» **QUESTIONS TO ANSWER**:
1. In the essay about Aimovig, what other name is given for the drug?
2. Put this sentence from the essay about Aimovig into Spanish: "The scientists who developed Aimovig figured out which peptides are involved in creating the connection between the central nervous system and the peripheral nervous system."
3. Pick up the essay about Aimovig and acupuncture after its last sentence and write one more paragraph in the same voice.

» **READING TEXT**:
- - - - -
The internet “puts the world’s knowledge at everyone’s fingertips,” as if that’s going to answer all the world’s questions. It’ll answer, all right, but without context or experience, and will balk if you ask the “wrong” question. AI is even worse, notorious for providing well-crafted lies. And social media! Makes our young people believe they are failures because they don’t have a million followers and a monetized Youtube channel! Easy to see how the internet’s influence could make one pull away from reality, becoming less social and less connected to actual humans in favor of connecting to avatars and other strangers who share your interests. Maybe you’d even start thinking that the answer is to disconnect from the Earth and move to Mars or somewhere else… But this is an accidental side effect of a novel technology being managed by impatient, greedy and inexperienced young people. The truly chilling development is in medicine, where the organic rubber meets the scientific road and we find out whether it really IS a good idea to give thalidomide to pregnant people. 


Aimovig, aka erenumab-aooe, is a medication that aims to prevent migraines, and its mechanism, purposefully and thoughtfully developed by skilled, intelligent and very well-educated people, is a horrifying nightmare to an acupuncturist, and should be a nightmare for any thoughtful person. The scientists who developed Aimovig figured out which peptides are involved in creating the connection between the central nervous system and the peripheral nervous system. Aimovig interferes with the production of these peptides at the genetic level so that your central nervous system becomes less-connected to your peripheral nervous system. In other words, Aimovig literally disconnects your feelings from your brain. Literally. Physiologically separates you from yourself so you can’t feel things. The main organic illness that causes this dynamic is leprosy, but even without the gory visuals, what person with any experience of life would think that this is a good idea? Separation, the great trick of the mind that allows us to feel superior to animals (and other races/religions/ethnicities), and which, unchecked, leads to the three horsemen of the first sentence, is now provided in pill form, in hopes of preventing migraines. Full disclosure: it is my belief that acupuncture works by re-connecting the central and peripheral nervous systems, so I don’t just see Aimovig as a really stupid and destructive idea, but also as a direct attack on the form of medicine which I practice.
- - - - -
» **PROVIDED DATA**:
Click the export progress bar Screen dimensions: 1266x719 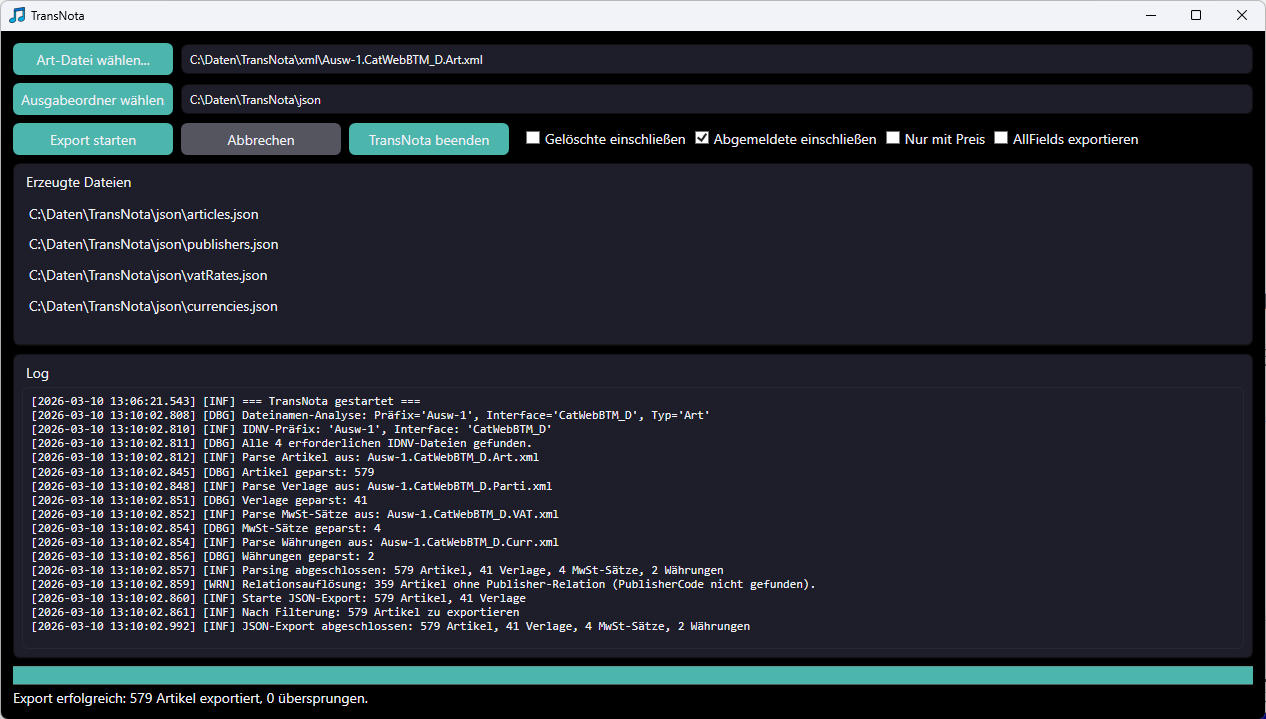632,674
- - - - -
» **OUTPUTS FOR THE TASKS**:
1. Erenumab-aooe.

2. Los científicos que desarrollaron Aimovig descubrieron qué péptidos participan en la creación de la conexión entre el sistema nervioso central y el sistema nervioso periférico.

3.
Which brings me to my final observation. That thing about, “rather be right than happy..?” The most heart-breaking thing I have experienced in 24 years of acupuncture practice (and I have experienced it repeatedly) has been provided by those people who have success with acupuncture – their symptoms improve or go away – yet because they can’t understand or explain it, they refuse to believe it and even reject the whole experience. And this is where, with our wonderful big brains and our amazing technologies, we’re dumber than dogs. If you make a dog feel better, it will lick your hand and wag its tail. Only a human will bite the hand that gives it relief because that relief doesn’t fit their preconceptions. And whereas a dog can get smarter, because it’s open to any new experience, humans are fully capable of closing their minds to new evidence, knowledge or wisdom that doesn’t comport with what they already know, and so are capable of limiting their own understanding. One of the main differences between us and dogs? They have so much neural information coming in from their noses, ears and tongues that they have no choice but to stay connected to the world around them, even if it makes them otherwise “dumber.” If our species doesn’t make it, I hope some more doggish creature takes our place, and I hope they maintain a connection to dog medicine, which involves licking it until it feels better or falls off. Almost as effective as Aimovig, and way safer for… everything.